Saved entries
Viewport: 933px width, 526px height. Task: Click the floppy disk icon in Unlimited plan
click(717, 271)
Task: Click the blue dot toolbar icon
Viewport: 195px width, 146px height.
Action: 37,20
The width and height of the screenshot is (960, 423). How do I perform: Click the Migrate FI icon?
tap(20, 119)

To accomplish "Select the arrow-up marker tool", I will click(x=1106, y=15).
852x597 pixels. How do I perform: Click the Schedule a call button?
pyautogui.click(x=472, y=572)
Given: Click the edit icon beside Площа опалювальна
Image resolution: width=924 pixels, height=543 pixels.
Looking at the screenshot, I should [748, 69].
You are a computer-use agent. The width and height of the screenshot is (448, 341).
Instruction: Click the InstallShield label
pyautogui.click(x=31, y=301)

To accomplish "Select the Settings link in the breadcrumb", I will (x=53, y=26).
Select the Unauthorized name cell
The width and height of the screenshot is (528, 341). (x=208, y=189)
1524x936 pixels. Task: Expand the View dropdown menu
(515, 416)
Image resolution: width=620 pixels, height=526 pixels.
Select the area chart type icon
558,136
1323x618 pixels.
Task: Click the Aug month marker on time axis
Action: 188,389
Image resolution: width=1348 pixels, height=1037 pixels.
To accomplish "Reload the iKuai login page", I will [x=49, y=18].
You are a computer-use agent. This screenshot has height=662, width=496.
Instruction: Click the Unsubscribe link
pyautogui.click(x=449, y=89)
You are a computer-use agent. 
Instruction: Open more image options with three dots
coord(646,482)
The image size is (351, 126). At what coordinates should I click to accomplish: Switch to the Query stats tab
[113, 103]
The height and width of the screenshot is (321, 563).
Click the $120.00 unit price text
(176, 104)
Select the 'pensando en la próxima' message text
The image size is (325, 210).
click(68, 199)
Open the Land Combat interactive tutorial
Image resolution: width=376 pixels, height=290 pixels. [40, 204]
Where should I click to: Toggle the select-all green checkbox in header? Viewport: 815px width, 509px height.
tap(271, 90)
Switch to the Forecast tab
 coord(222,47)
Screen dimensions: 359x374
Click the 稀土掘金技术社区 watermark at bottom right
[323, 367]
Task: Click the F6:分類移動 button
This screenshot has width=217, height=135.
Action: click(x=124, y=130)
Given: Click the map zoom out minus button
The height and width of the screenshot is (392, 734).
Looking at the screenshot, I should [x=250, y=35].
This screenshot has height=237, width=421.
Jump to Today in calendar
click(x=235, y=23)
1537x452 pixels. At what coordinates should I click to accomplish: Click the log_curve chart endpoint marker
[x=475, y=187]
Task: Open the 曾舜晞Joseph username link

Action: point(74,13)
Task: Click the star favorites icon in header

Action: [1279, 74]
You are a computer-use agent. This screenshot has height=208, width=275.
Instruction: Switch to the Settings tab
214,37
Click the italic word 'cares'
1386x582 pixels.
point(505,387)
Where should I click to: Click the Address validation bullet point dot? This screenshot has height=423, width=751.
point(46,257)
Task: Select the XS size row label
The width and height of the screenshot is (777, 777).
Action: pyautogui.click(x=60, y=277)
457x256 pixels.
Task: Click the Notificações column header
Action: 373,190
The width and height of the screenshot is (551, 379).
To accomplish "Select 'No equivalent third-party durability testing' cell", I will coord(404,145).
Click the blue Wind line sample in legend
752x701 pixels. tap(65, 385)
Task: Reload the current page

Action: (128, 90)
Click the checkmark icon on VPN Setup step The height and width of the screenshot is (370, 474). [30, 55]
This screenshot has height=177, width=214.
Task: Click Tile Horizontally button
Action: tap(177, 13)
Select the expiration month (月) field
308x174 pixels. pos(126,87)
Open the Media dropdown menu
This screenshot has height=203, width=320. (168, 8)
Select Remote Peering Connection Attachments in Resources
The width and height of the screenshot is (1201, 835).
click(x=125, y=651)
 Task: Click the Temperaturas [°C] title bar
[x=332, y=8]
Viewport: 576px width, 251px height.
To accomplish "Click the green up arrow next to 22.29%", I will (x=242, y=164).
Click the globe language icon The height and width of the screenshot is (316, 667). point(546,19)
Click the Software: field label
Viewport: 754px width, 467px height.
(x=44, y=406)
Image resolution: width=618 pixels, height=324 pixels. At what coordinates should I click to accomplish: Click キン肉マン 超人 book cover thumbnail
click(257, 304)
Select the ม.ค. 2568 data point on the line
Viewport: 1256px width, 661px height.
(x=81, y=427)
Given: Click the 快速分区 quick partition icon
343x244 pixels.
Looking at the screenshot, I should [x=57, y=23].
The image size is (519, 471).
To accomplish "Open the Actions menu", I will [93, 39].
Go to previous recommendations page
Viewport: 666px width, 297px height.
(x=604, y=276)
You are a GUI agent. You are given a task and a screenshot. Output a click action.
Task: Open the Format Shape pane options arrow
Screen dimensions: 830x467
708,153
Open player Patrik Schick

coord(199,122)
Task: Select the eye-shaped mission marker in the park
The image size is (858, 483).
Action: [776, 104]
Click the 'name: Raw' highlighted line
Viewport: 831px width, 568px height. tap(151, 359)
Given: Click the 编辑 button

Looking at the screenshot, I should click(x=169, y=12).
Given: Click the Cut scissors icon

What to work on
Every line from the line containing "Given: Click the edit" through the line containing "Image resolution: width=620" in the records above must be retyped exactly. Leave out the rest.

Finished exercise
Given: Click the edit icon beside Площа опалювальна
Image resolution: width=924 pixels, height=543 pixels.
Looking at the screenshot, I should [748, 69].
You are a computer-use agent. The width and height of the screenshot is (448, 341).
Instruction: Click the InstallShield label
pyautogui.click(x=31, y=301)

To accomplish "Select the Settings link in the breadcrumb", I will (x=53, y=26).
Select the Unauthorized name cell
The width and height of the screenshot is (528, 341). (x=208, y=189)
1524x936 pixels. Task: Expand the View dropdown menu
(515, 416)
Image resolution: width=620 pixels, height=526 pixels.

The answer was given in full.